- Born: 2 July 1951 Lahore, Pakistan
- Died: 28 July 1994 (aged 43) Karachi, Pakistan
- Occupation: Field hockey player
- Awards: Pride of Performance Award by the President of Pakistan in 1997

= Munawwar uz Zaman =

Pakistani field hockey player

Munawwaruz Zaman (2 April 1951 – 28 July 1994) was one of the players of the Pakistan national field hockey team produced by Pakistan. Munawwar played for Pakistan until his retirement in 1980. He was also a high-ranking bank officer. He died in 1994 of a cardiac arrest during a break while practicing with the Pakistan hockey team for veterans Hockey World Cup.

==Playing career==
He began his career in 1971 when he was 19 years old. When Tanvir Dar was injured midway through the semifinals, Munawwar had his first ever shot at penalty corner in an international match. He became an instant hero and household name in Pakistan by scoring the match winning goal against Pakistan's traditional rival, India.

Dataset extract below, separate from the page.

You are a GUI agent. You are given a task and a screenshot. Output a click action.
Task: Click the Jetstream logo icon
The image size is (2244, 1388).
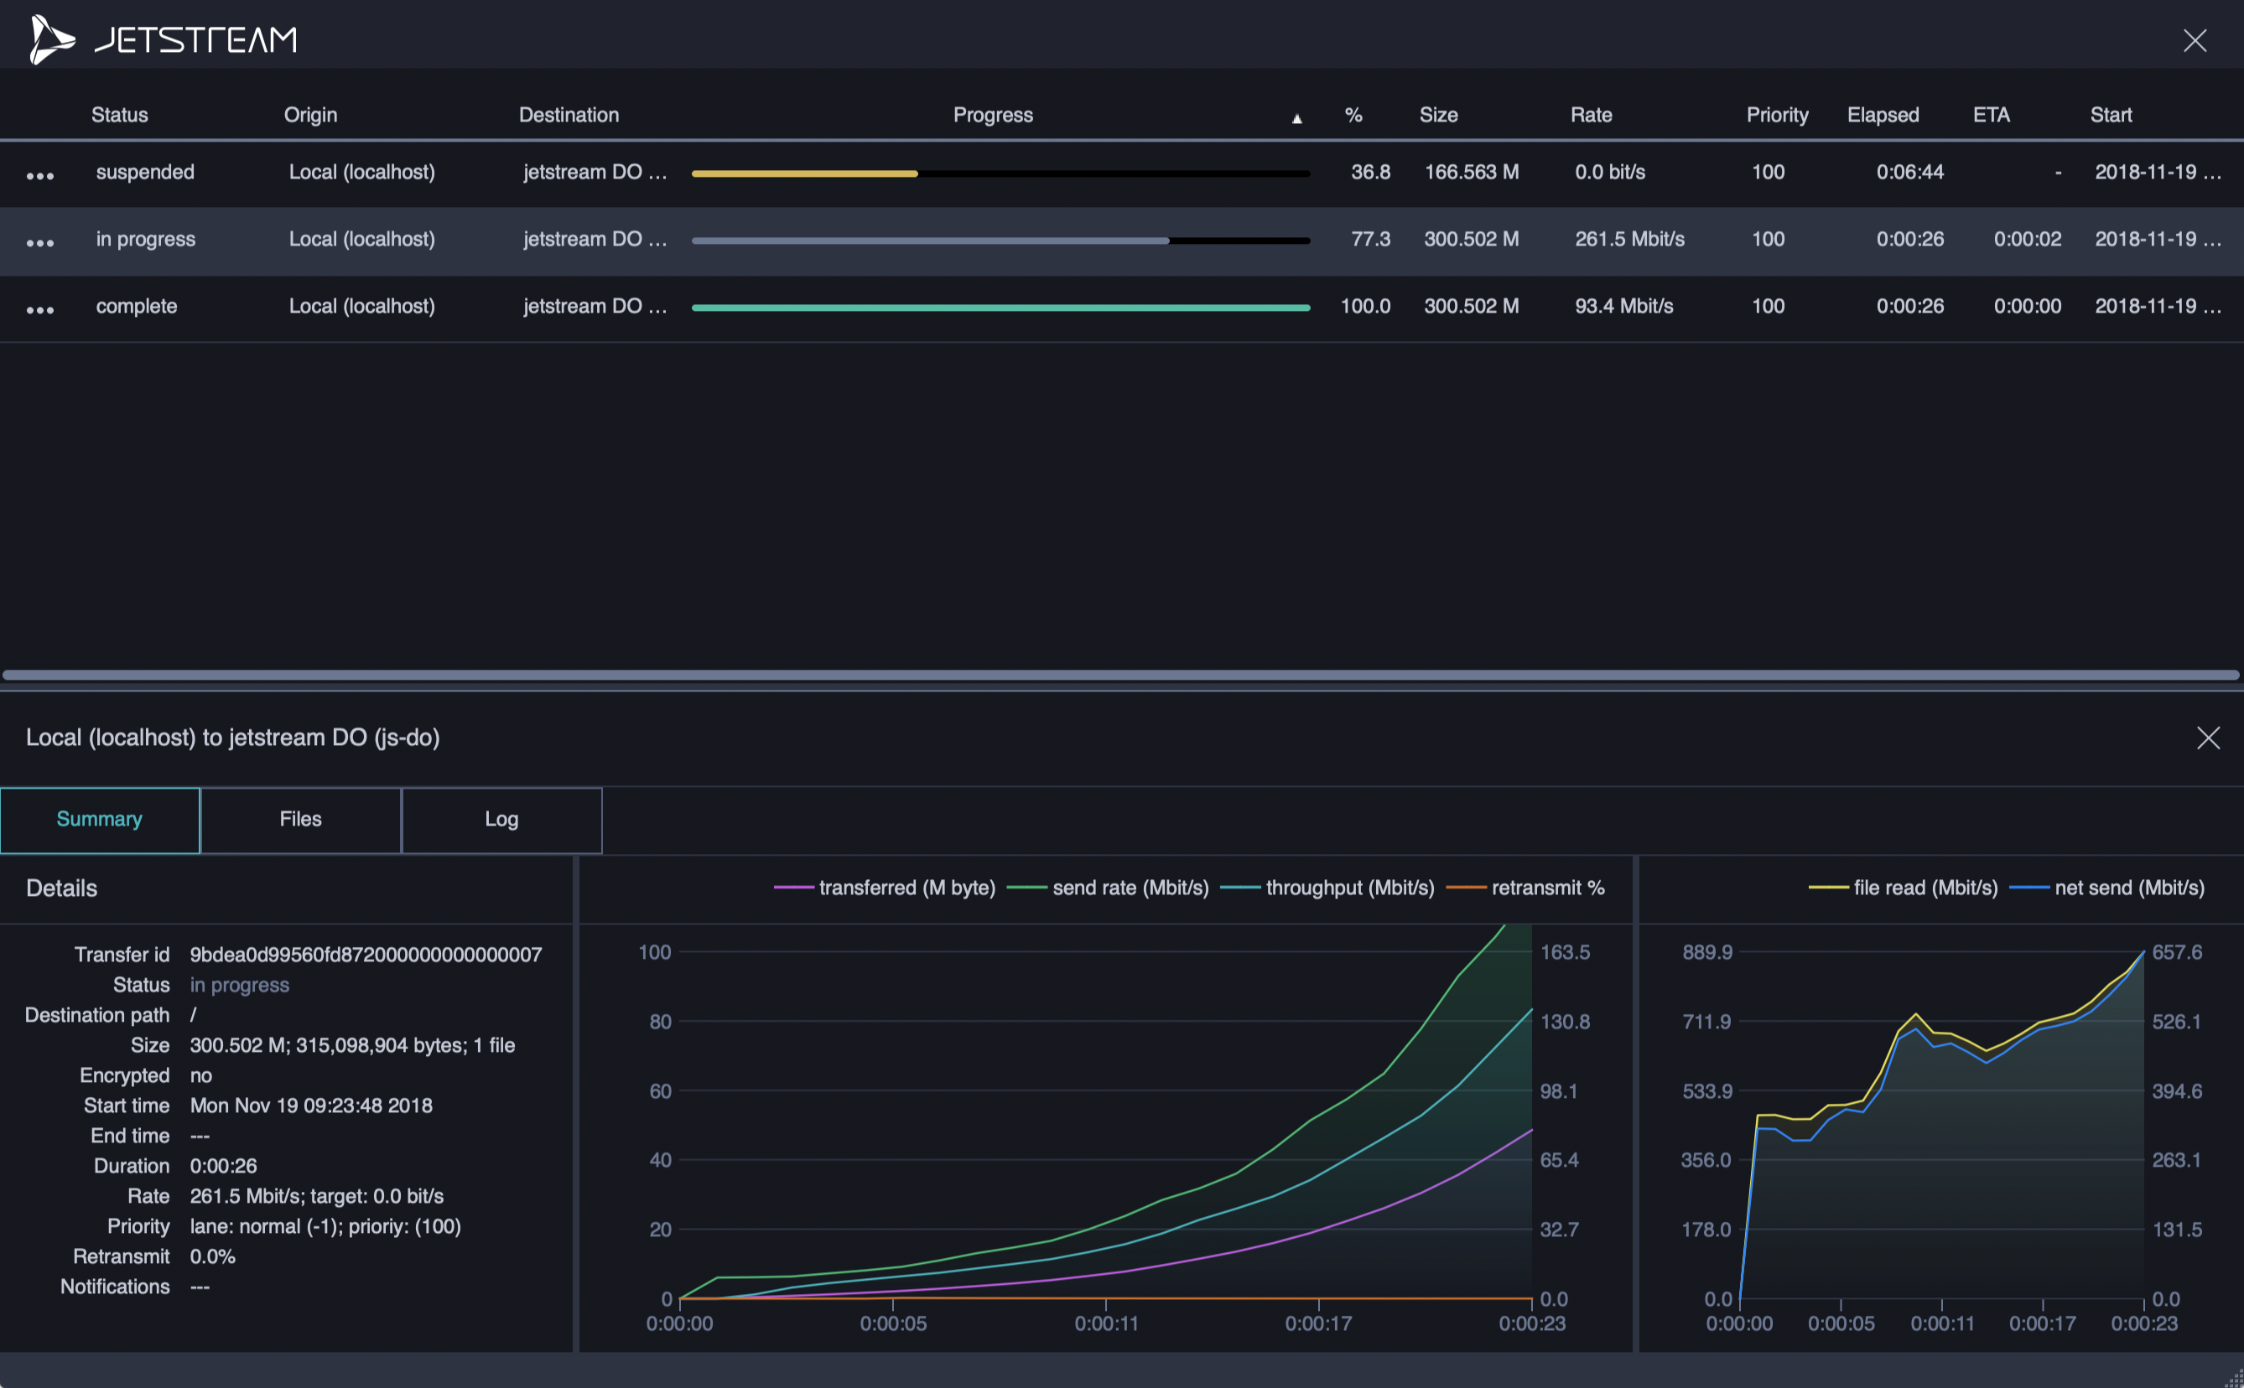tap(50, 39)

During his career Pakistan won the Olympic silver medal in 1972 and the bronze medal in 1976. He led Pakistan to a magnificent victory in the 2nd Champions Trophy in 1980 at Karachi and Kuala Lumpur Quadrangular Gold.

During his career, he scored a total of 44 goals in 119 matches. In the 1970s, Manzoor ul Hasan and Munawwar uz Zaman were considered the greatest pair of full backs in field hockey. In the early 1990s, Munawwar started working with the Pakistan team as a coach.

Played for Pakistan and Habib Bank Limited in Pakistan a total of 111 International Matches including the following:

- Olympics: 1972, 1976
- World Cups: 1971, 1975, 1978
- Asian Games: 1974, 1978
- Champion Trophies: 1978, 1980

In 1997, the Pakistan government awarded Munawwar uz Zaman a posthumous Pride of Performance award for his services to the country.